* [About this task]:
Print the records below exactly, from the line containing "Task: Remove Autodesk" down to the line containing "This screenshot has height=720, width=1280.", both lines included, and omit every picture.

* [Data extract]:
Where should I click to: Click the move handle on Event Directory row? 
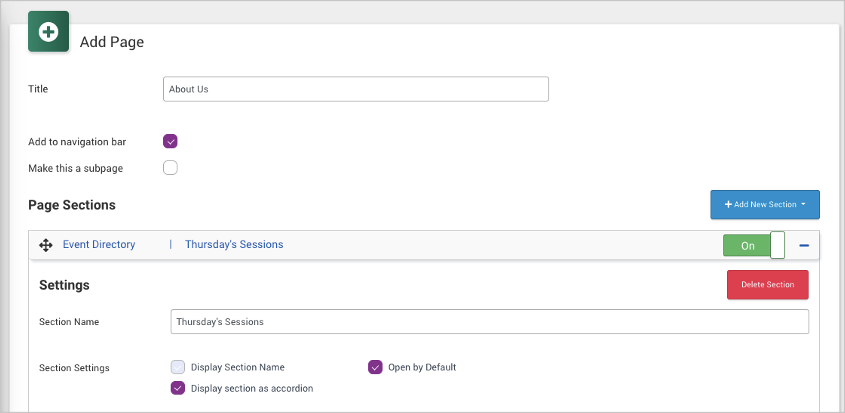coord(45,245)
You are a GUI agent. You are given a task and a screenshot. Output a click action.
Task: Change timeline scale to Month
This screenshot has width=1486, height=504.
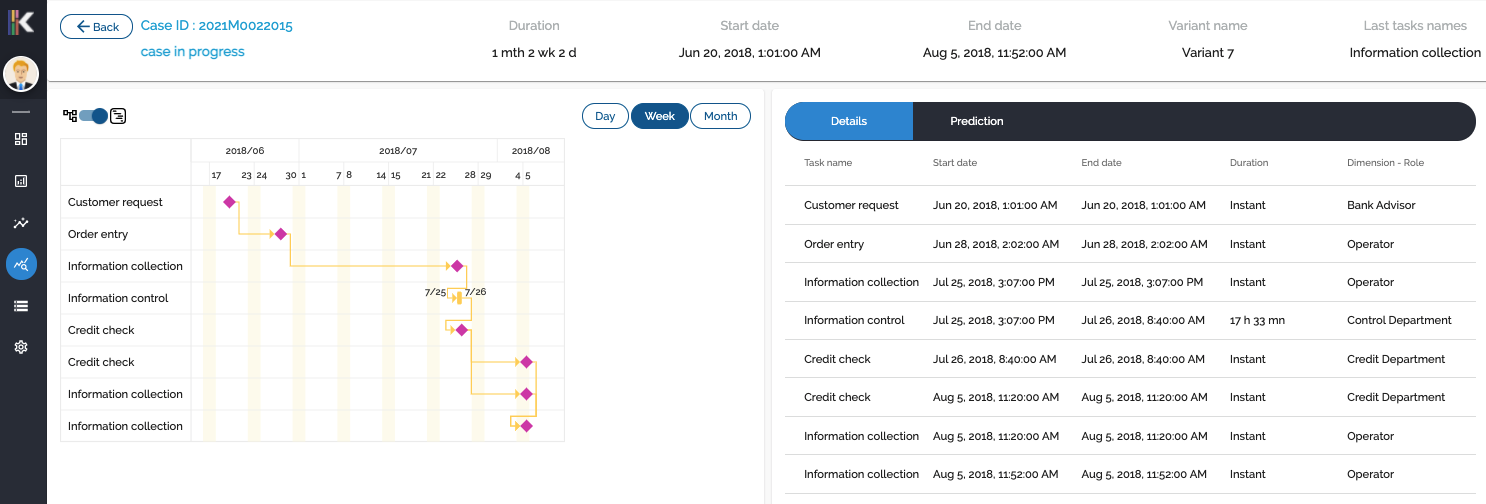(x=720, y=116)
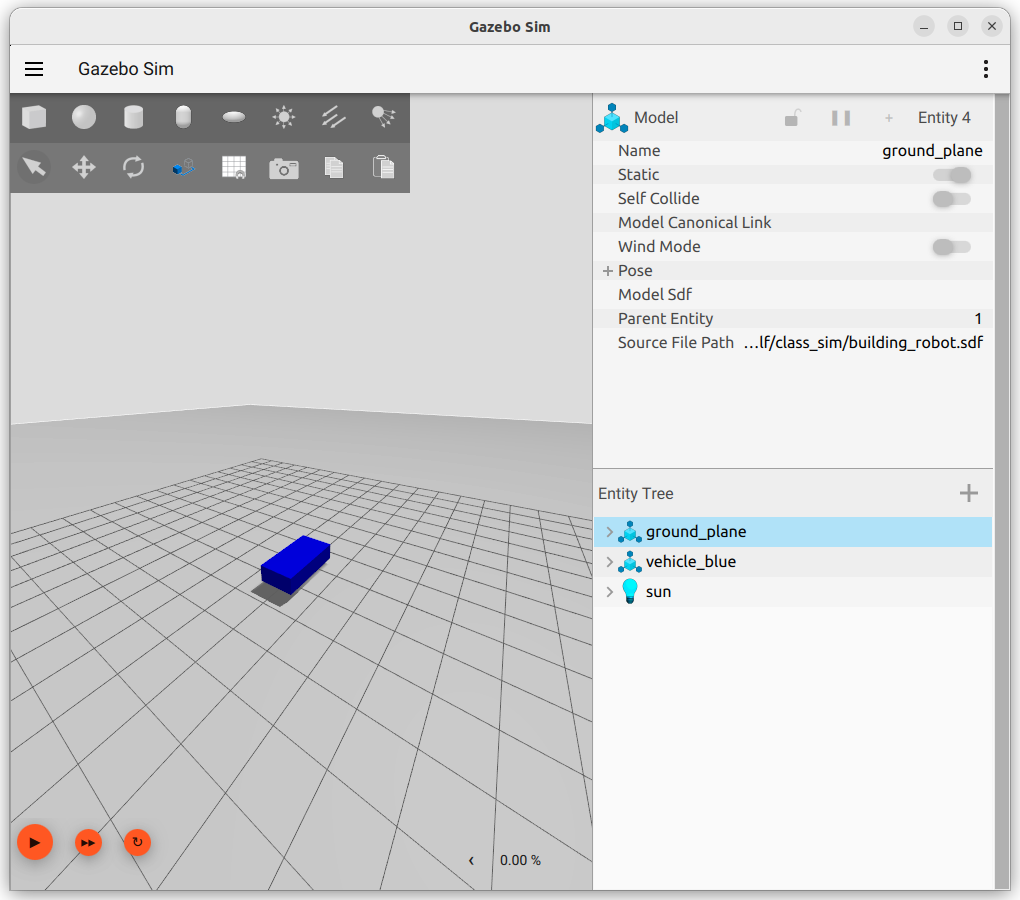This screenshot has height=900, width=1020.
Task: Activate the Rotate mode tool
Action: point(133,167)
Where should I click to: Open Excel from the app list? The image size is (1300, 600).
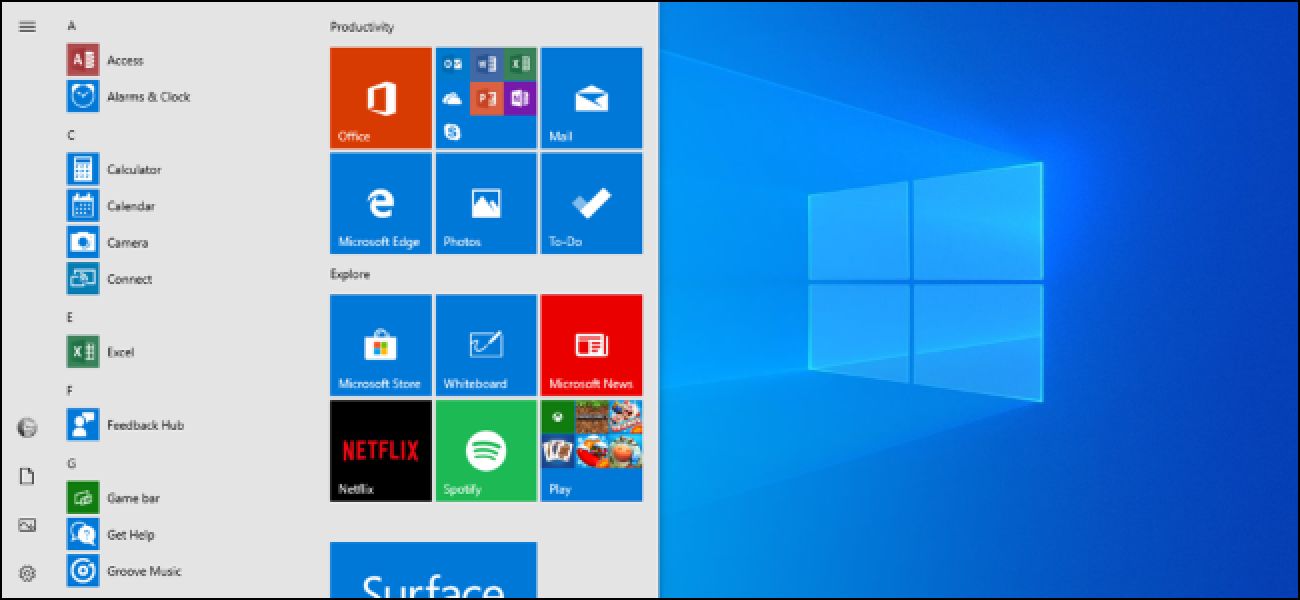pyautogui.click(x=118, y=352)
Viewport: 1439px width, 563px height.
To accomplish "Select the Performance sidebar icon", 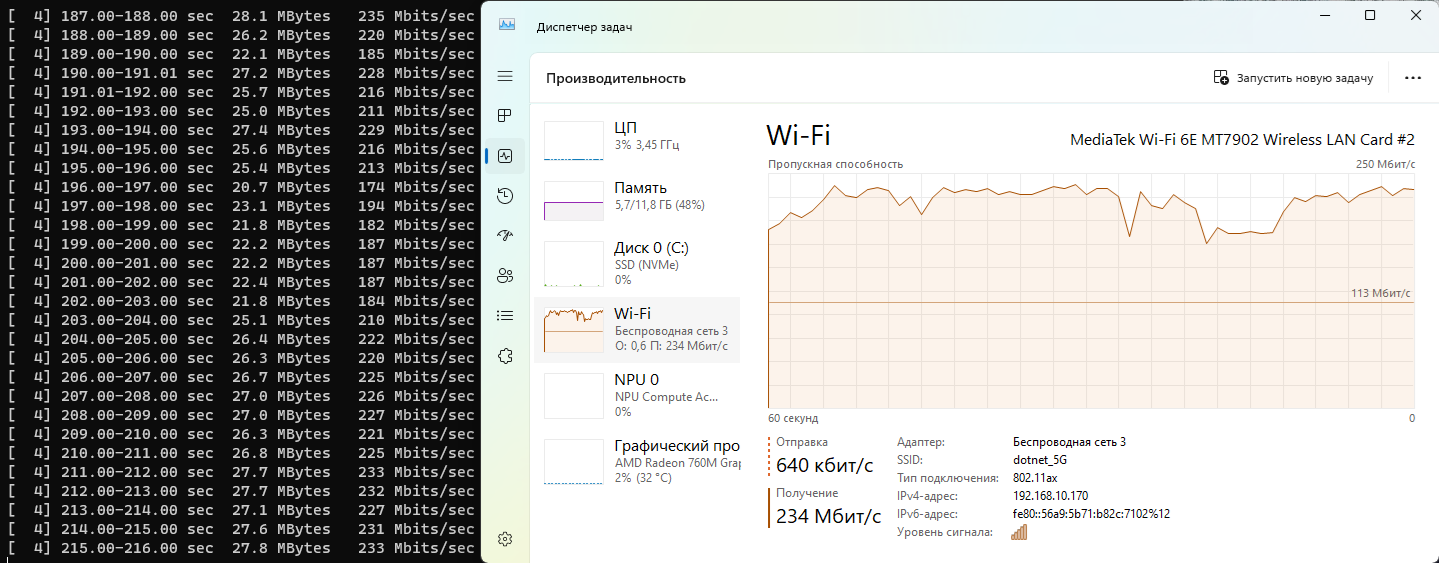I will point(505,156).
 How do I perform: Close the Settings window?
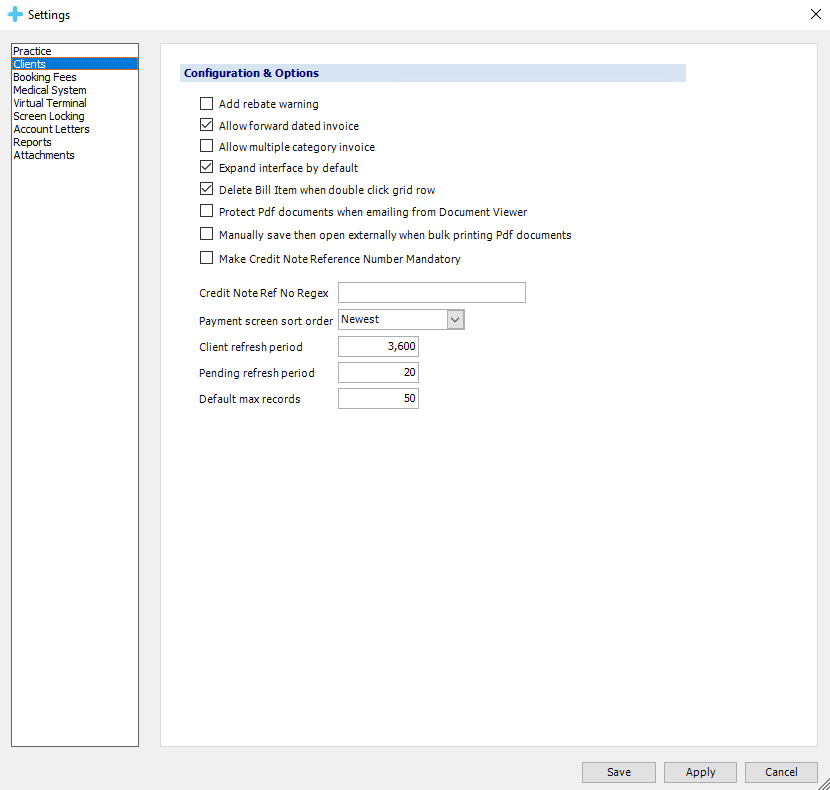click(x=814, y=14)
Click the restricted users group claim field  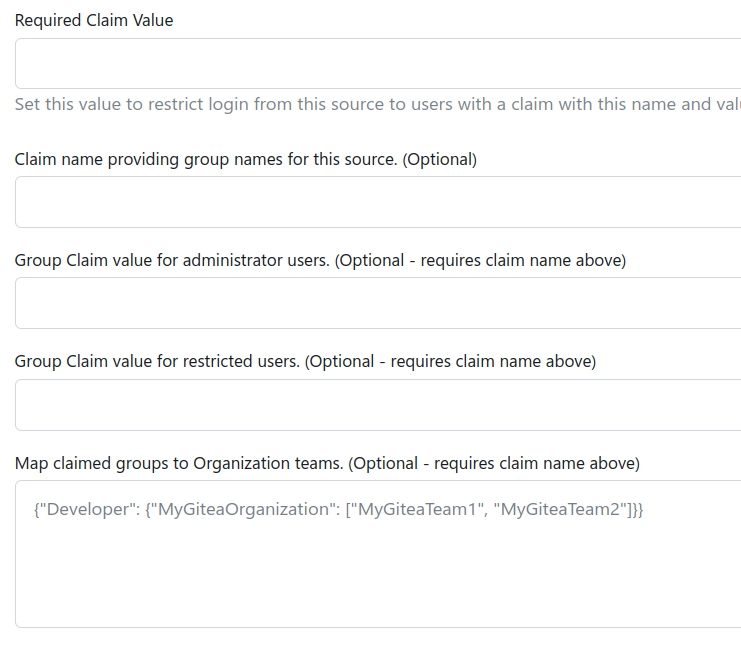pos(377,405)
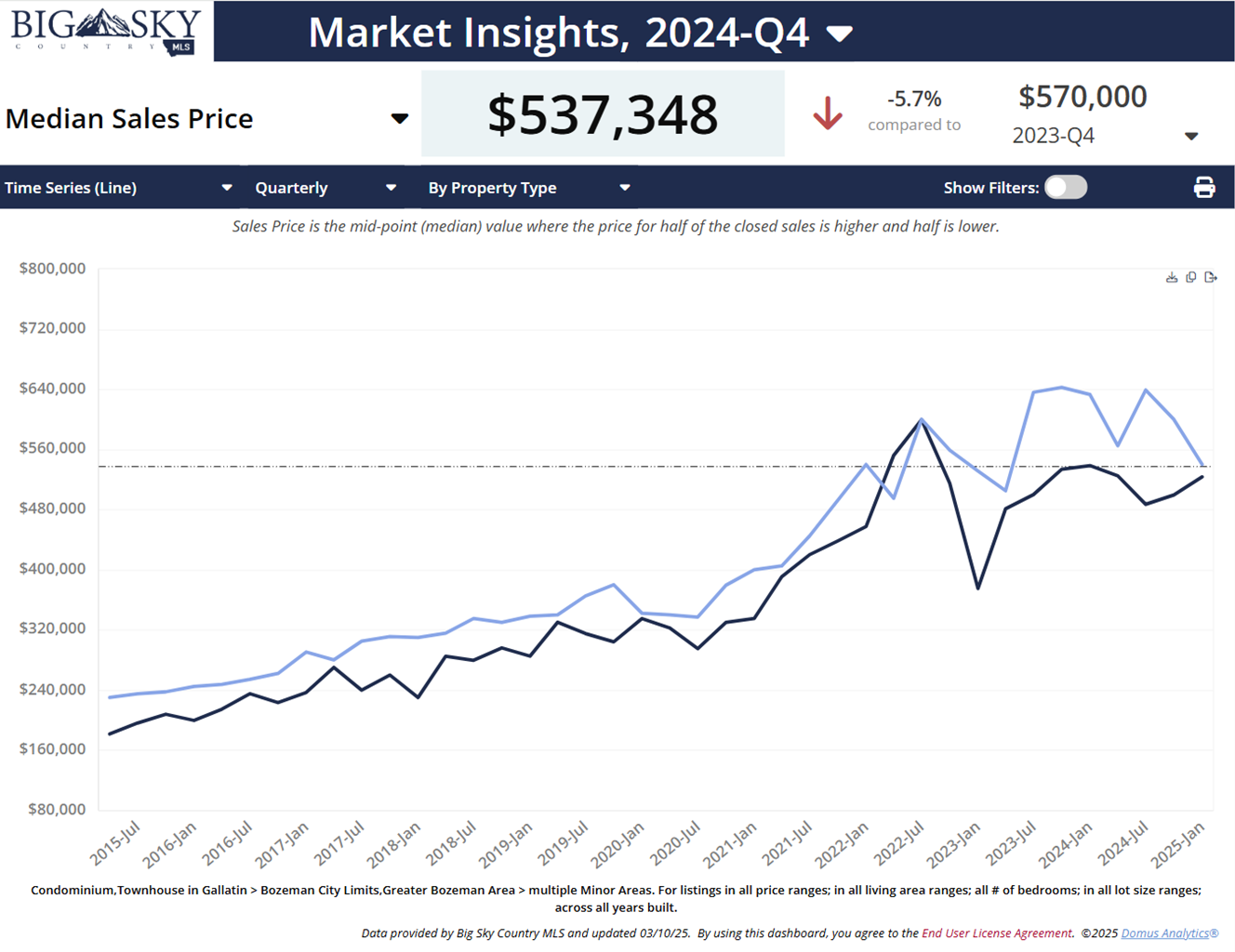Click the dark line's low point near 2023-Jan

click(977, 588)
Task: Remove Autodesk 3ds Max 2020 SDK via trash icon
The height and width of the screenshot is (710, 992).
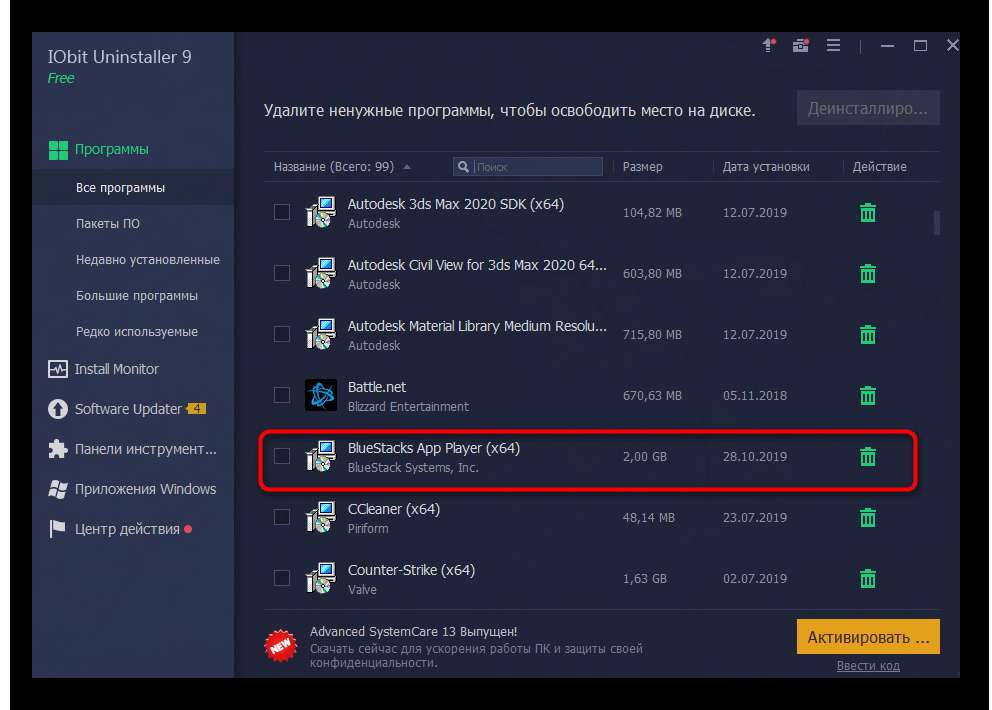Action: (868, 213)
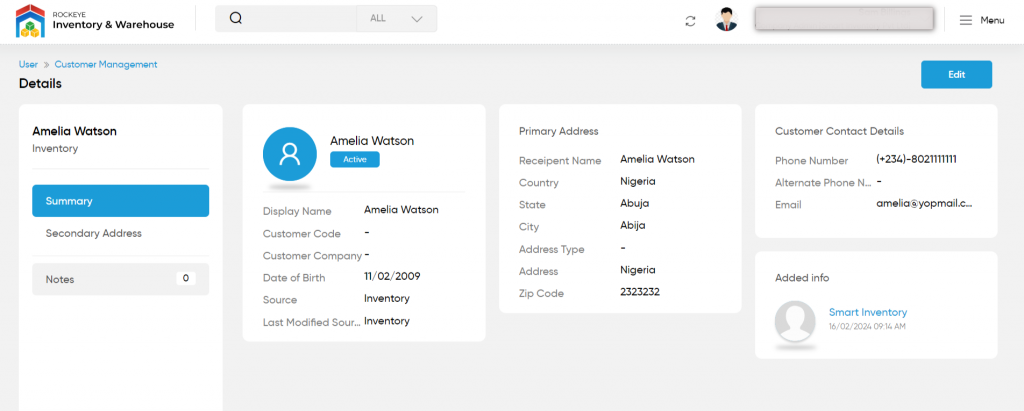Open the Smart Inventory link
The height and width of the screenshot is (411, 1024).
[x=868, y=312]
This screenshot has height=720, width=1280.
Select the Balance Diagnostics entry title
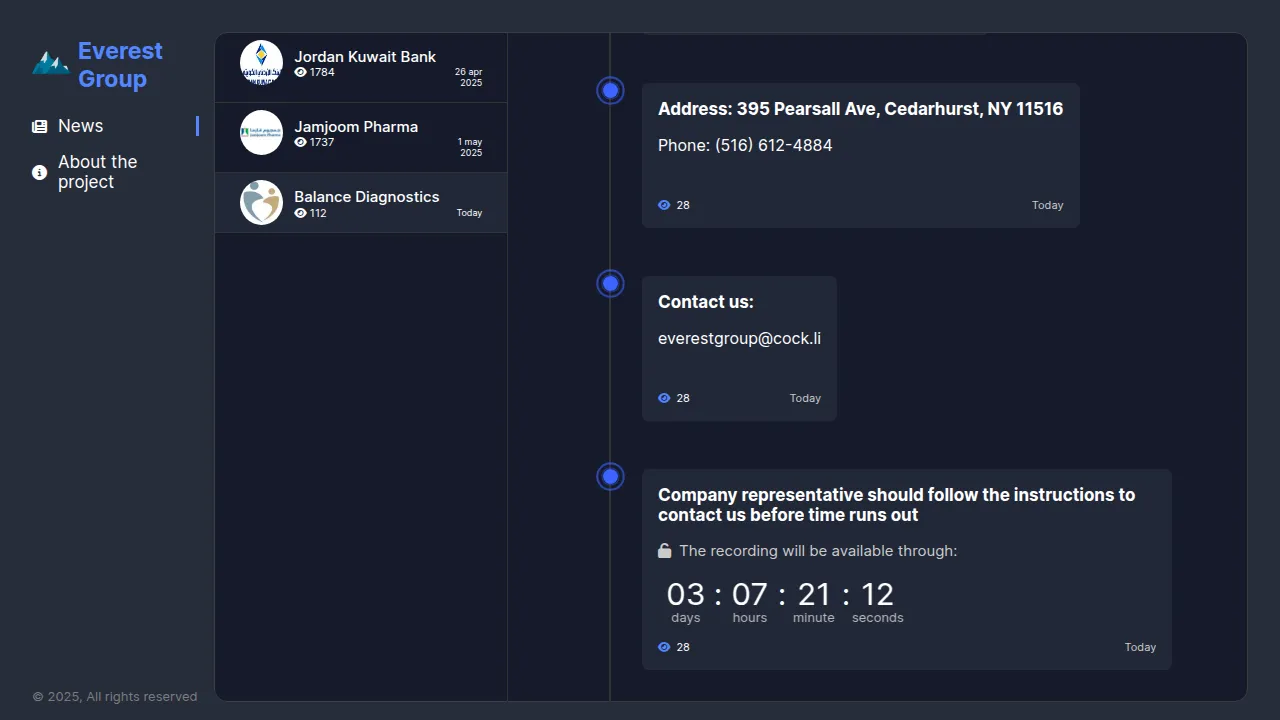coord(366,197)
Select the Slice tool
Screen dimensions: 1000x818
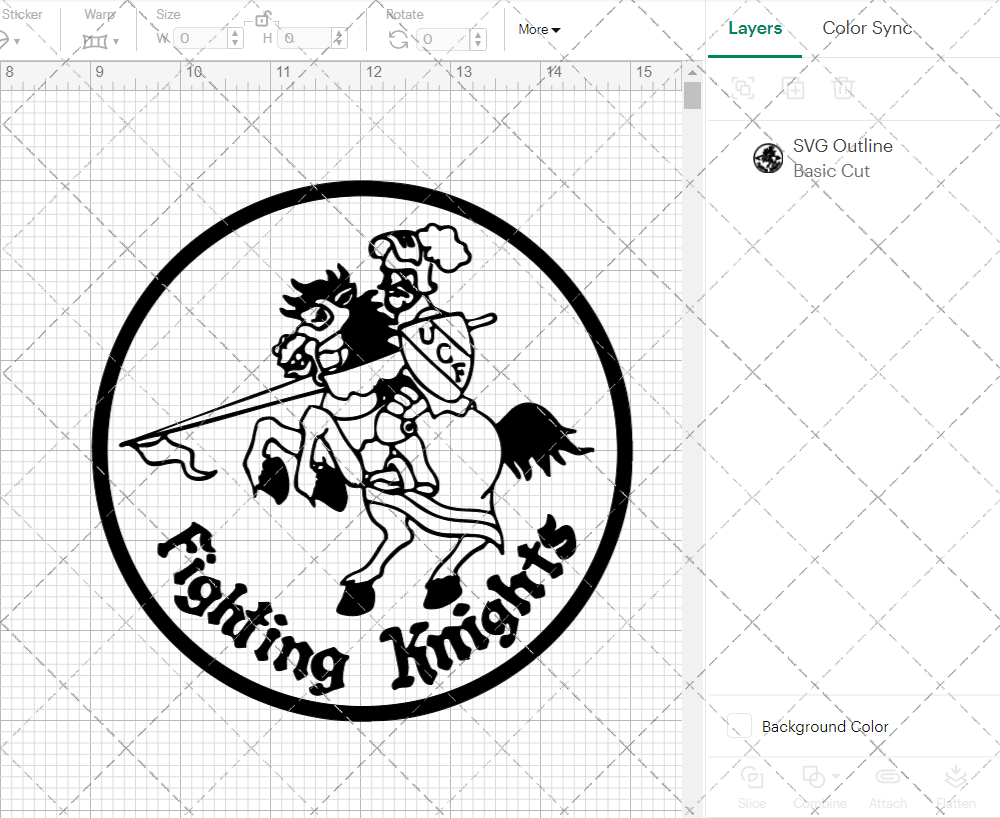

* [Solution to this task]:
Task: Remove Autodesk 3ds Max 2020 SDK via trash icon
The height and width of the screenshot is (710, 992).
Action: (868, 213)
Open the Smart Inventory link
The height and width of the screenshot is (411, 1024).
[x=868, y=312]
This screenshot has height=720, width=1280.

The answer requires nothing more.